How do we make housing more affordable? Simple answer: We can’t...at least for now. It’s a tough question with complicated answers, in large part because well intentioned policies are working against each other.
The Federal Reserve has an all-out campaign to curb inflation which is at recent record highs hovering near 10%, and one of the main reasons why housing is expensive. Others include materials supply chain, labor, energy, etc. The Federal Reserve has two major charges: to keep inflation down, and to increase employment, both geared towards providing Americans with reasonable costs of living and adequate income.

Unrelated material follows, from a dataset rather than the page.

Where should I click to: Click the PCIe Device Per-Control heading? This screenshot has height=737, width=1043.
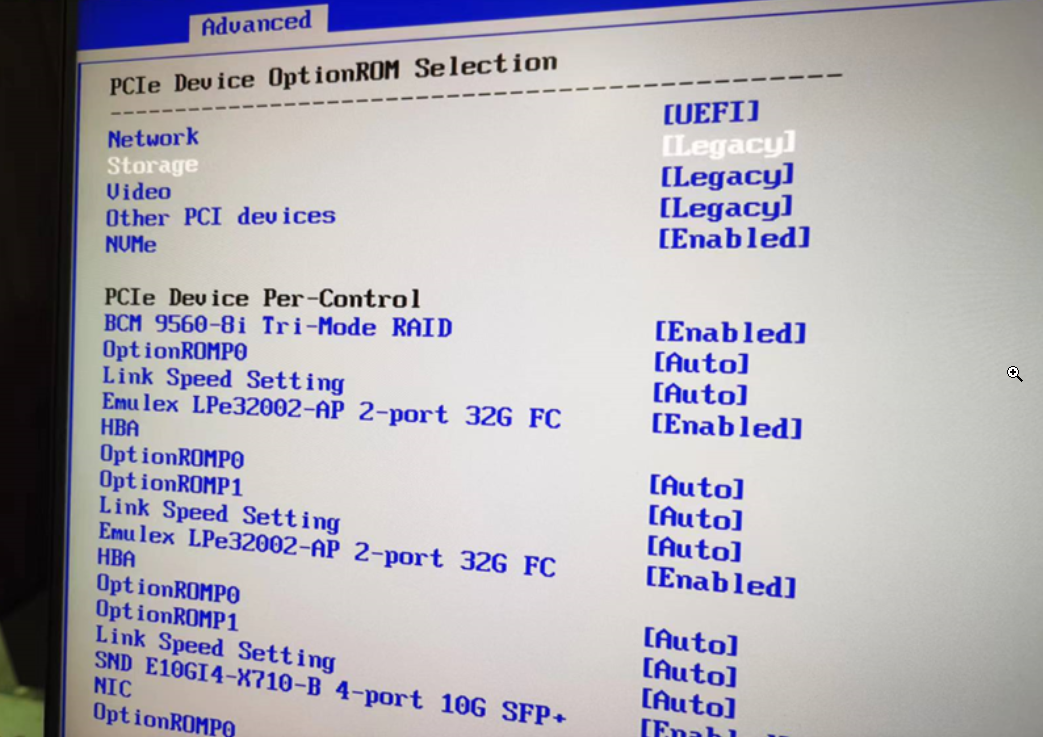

During Covid, the Fed flooded the market with cash, through the purchase and creation of bonds, resulting in big checks to individuals. People saved the cash, invested, or spent it. Based upon supply chain issues with Covid, and high demand from consumers, inflation took off. This is where the problem now lies. The economy is too hot, labor is being paid too much and money is cheap. Thus, the Fed has to reverse this.
Fast forward to today, the Fed is raising rates, paying off some debt, stopping sending checks and generally tightening money supply. Through this process, there are contradictory unanticipated consequences. First, the American citizen is still finding high prices, but with less cash to purchase. The move from 3% to 6% mortgages has seriously undercut potential house purchasing power. Depending upon borrowing, this can range from hundreds to thousands of dollars per month more than before. Tight money has also impacted companies which had begun to hire more people at higher salaries, but now potentially are laying off people and moderating salaries. Ironically, this is what the Fed wants…to cool the economy, but trying not to hurt the average American. Turns out we may not be able to have it both ways.
Worse, housing production has slowed. Major builders throughout the United States such as Lennar and DR Horton have pulled back, thus reducing new supply by as much as 25% year-over-year. With lower supply and higher cost of mortgages, even though there is demand, less housing is available to the average American. As a result, potential buyers have moved into the rental housing market, pushing up rental prices, thus once again increasing cost of living and housing.
Most would agree that the overall plan is good and necessary. But, the unintended consequences are that housing purchase is less attainable and rents are more costly. At the same time, the largest generation, millennial’s, reaching an age conducive to forming families and needing permanent shelters, have increased demand, with less ability to buy. Currently, the news is full of sales being canceled, showings becoming limited, sales diminishing, but pricing still high.
So, while the federal reserve is trying to reduce inflation, it is also decreasing purchasing power, and in some cases reducing demand or ability to buy housing. It is depleting savings through rental payments, thus increasing the cost of shelter but not providing or creating individual wealth growth through ownership. Also, as companies cut back, to reduce costs, layoffs may ensue. This is already reported in huge companies like Facebook, Amazon, and others which have laid off or tabled new hires.
Concluding, not all the best intentions of policies are always in alignment. There are certain unintended, in some cases, unforeseen consequences. The problems are becoming more clear, but the solutions are not. The Federal Reserve hopes that high rates will cool the economy fast enough, so that rates can lower again sooner rather than later, thus finding a reasonable level. At the same time, the Fed faces unvisited territory, trying to cool the economy without pushing it into recession. Clearly this is a difficult balance, that will be a question until at least the end of 2022 and likely further. Time will tell, but it may be longer than you think.
Daniel Calano, CRE, is managing partner and principal of Prospectus, LLC, Cambridge, MA.